Un comicio popular reunido al día siguiente aprobó el movimiento de cuartel y proclamó a Ibáñez como prefecto. A la noticia de lo ocurrido, el gobierno envió un piquete de soldados y autoridades nuevas. Para encarar la situación creada, que iba poniéndosele de mal cariz, el caudillo populista optó por un expediente que, conocedor como era de su gente habría de darle favorables resultados, dejando de lado las prédicas "igualitarias", entendiéndose hábilmente con hombres de posición que, por razones que no es del caso analizar, eran conocidos por su cierta destemplanza para con los connacionales de la sierra. Habiendo insuflado a aquellos ciertas ideas de índole localista, dio nuevo sesgo a la revuelta, proclamando el sistema federal, para cuyo efecto organizó una "Junta de Gobierno Federal", que encabezó él y estuvo integrada por los señores Urbano Franco, Simón Álvarez y Santos María Justiniano. Ocurría esto en el mes de diciembre de 1876. Semanas después abrió campaña sobre la provincia de Vallegrande, quedando en Santa Cruz como autoridad omnímoda el paraguayo Manuel María Fabio, quien ejerció sobre la población toda clase de desmanes y tropelías.
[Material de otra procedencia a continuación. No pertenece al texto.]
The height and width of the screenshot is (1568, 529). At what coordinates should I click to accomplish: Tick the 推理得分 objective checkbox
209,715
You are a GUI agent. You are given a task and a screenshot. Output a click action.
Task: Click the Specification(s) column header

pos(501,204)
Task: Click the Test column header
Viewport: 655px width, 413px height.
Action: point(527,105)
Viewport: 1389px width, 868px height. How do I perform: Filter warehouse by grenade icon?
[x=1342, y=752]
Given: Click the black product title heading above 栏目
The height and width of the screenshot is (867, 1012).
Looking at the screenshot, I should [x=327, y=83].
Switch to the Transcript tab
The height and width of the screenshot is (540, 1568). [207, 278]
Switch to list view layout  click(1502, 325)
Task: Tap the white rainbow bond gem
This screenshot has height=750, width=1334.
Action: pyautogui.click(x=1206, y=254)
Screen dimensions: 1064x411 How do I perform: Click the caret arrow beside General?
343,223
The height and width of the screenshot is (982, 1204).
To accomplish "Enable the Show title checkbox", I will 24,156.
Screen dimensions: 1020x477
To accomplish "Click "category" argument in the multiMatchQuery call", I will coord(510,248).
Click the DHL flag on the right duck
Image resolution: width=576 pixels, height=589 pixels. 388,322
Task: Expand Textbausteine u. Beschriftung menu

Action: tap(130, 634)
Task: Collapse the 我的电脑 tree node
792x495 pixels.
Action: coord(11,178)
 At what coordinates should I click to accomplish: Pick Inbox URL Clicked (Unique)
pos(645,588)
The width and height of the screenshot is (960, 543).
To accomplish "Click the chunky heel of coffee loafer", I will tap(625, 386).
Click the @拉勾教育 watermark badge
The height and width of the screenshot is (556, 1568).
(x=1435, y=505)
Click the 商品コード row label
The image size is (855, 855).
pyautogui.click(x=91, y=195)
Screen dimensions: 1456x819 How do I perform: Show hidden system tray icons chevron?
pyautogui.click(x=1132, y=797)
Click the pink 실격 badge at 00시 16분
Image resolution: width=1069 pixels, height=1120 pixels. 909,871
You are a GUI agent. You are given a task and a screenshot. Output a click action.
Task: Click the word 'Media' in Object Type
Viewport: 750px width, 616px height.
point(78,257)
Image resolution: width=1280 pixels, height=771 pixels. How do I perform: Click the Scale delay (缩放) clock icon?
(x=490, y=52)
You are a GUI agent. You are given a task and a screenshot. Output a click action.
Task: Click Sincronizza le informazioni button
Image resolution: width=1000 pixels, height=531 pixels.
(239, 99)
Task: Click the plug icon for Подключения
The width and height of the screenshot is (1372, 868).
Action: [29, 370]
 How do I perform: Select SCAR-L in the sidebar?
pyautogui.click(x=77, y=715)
A la noticia de que una división del ejército venía en contra suya, Ibáñez contramarchó desde Vallegrande y sin apenas detenerse en Santa Cruz continuó hacia el Oriente, con sus principales colaboradores y su hueste de milicianos. La división pacificadora entró en Santa Cruz sin estorbos y emprendió luego la marcha en pos de Ibáñez y los suyos. Hubo de alcanzarlos cerca de las fronteras con el Brasil, y allí, tras de brevísima sumaria, fueron fusilados Ibáñez, su comandante militar, el coronel Tueros, y algunos de los más notables que le acompañaban, como Benjamín Urgel, Cecilio Chávez, Ignacio Montenegro y Manuel Valverde.


Fuente. Libro: Breve Historia de Santa Cruz. Año: 1998. Autor: Hernando Sanabria Fernández. Librería Editorial Juventud.